◆ PROMPT ◆
The answer must be one number: how many lines in the data below include the string "sidebar".

◆ EXERCISE DATA ◆
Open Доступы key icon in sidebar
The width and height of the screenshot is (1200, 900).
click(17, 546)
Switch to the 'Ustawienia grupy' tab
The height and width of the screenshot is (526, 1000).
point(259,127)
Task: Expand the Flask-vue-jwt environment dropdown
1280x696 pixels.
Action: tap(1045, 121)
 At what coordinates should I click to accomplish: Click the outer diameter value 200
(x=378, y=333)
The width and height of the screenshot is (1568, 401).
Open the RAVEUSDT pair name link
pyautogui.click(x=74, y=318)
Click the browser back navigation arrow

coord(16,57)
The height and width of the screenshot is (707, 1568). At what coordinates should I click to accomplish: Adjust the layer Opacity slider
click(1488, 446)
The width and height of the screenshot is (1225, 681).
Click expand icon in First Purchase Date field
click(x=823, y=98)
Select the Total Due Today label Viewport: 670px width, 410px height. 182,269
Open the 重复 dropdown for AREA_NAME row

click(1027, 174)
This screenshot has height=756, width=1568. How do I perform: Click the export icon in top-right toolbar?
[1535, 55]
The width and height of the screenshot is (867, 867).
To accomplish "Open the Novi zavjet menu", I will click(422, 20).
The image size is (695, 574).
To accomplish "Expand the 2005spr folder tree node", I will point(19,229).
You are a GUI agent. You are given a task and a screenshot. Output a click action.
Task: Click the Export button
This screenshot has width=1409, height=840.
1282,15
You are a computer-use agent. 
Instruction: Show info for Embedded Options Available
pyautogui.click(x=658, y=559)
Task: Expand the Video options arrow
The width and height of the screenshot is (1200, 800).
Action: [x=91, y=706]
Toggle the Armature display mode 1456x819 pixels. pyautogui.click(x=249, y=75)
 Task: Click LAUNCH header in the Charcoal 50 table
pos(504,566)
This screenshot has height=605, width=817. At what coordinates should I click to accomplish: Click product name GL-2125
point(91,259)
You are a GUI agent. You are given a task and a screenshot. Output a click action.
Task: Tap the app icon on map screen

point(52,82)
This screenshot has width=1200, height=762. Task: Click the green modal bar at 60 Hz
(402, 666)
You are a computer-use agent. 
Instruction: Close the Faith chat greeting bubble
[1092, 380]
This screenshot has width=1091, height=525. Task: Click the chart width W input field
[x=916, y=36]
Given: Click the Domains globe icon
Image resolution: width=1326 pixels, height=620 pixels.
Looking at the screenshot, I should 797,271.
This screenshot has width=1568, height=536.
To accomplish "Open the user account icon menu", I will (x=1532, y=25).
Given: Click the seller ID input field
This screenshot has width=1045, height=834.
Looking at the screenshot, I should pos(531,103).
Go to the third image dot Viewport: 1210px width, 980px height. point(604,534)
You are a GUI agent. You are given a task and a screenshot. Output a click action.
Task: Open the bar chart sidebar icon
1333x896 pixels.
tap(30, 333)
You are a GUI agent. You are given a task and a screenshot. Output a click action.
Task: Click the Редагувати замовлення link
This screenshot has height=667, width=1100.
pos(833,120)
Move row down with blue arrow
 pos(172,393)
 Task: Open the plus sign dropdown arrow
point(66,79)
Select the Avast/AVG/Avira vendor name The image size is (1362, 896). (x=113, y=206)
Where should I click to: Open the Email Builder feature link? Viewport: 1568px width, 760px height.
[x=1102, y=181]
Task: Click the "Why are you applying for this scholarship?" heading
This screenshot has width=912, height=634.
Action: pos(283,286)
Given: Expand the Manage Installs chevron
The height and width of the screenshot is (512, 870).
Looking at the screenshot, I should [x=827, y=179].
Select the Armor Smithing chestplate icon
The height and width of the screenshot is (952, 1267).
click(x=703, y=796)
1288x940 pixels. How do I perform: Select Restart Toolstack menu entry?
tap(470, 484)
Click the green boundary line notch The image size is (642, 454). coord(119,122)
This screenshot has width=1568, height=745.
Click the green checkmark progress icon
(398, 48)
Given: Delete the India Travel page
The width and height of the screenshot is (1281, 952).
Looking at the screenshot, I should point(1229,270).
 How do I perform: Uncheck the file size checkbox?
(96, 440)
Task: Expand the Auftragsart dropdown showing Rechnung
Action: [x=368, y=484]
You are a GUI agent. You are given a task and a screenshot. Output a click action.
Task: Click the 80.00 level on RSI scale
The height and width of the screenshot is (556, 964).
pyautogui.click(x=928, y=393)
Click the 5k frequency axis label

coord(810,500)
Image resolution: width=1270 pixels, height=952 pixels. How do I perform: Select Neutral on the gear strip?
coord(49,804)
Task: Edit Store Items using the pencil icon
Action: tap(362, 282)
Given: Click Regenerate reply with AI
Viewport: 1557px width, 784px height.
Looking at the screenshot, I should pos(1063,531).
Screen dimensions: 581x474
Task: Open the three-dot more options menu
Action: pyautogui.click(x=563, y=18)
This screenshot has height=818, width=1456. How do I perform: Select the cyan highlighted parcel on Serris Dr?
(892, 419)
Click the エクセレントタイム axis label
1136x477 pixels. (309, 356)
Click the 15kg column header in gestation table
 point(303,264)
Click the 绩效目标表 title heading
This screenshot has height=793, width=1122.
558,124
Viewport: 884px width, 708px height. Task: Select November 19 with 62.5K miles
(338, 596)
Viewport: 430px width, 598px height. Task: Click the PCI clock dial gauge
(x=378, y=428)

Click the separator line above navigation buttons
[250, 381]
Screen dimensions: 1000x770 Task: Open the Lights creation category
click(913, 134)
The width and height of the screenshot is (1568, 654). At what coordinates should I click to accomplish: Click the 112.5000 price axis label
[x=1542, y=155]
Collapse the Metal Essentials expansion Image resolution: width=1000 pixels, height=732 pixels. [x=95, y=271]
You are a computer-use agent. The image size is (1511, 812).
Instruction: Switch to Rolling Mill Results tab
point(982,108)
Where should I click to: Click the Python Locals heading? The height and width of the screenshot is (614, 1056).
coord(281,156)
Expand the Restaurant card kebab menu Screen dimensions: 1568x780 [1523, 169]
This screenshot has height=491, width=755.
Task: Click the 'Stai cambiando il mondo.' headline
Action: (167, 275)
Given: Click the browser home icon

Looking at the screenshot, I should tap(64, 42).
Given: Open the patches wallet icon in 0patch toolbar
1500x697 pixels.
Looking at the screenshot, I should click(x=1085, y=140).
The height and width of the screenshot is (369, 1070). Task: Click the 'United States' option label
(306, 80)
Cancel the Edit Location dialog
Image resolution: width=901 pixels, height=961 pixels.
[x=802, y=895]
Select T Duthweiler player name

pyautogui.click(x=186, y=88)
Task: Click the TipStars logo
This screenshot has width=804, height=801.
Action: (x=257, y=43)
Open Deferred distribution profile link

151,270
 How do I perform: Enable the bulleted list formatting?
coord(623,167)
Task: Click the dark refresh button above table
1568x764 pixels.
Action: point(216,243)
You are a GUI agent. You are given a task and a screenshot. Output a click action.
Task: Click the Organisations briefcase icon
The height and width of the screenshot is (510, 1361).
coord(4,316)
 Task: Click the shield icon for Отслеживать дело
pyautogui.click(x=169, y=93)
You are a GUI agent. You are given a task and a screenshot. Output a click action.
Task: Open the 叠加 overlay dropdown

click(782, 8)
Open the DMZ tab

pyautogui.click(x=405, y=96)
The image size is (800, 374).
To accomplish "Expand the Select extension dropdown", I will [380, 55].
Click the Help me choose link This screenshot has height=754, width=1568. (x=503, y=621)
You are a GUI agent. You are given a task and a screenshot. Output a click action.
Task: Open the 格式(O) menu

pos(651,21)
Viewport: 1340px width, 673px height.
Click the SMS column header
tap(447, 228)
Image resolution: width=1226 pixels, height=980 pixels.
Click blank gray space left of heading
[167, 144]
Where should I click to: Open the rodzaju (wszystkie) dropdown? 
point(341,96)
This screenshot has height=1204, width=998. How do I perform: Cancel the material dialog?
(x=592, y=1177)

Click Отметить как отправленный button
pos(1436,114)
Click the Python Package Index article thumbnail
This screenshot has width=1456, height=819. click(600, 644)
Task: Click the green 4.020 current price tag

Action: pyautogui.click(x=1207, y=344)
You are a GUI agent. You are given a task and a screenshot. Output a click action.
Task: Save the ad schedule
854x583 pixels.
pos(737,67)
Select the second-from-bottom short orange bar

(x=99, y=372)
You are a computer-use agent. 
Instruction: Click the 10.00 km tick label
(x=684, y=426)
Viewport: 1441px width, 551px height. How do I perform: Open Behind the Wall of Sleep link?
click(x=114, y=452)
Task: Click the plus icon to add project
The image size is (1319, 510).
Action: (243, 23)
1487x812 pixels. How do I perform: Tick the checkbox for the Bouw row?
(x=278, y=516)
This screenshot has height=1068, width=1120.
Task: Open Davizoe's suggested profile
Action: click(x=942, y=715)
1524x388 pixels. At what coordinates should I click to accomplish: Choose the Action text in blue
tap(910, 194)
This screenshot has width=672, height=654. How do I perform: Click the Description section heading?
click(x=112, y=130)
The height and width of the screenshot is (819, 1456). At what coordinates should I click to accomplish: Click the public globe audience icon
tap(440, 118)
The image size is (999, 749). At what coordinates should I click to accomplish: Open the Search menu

◆ RESULT ◆
2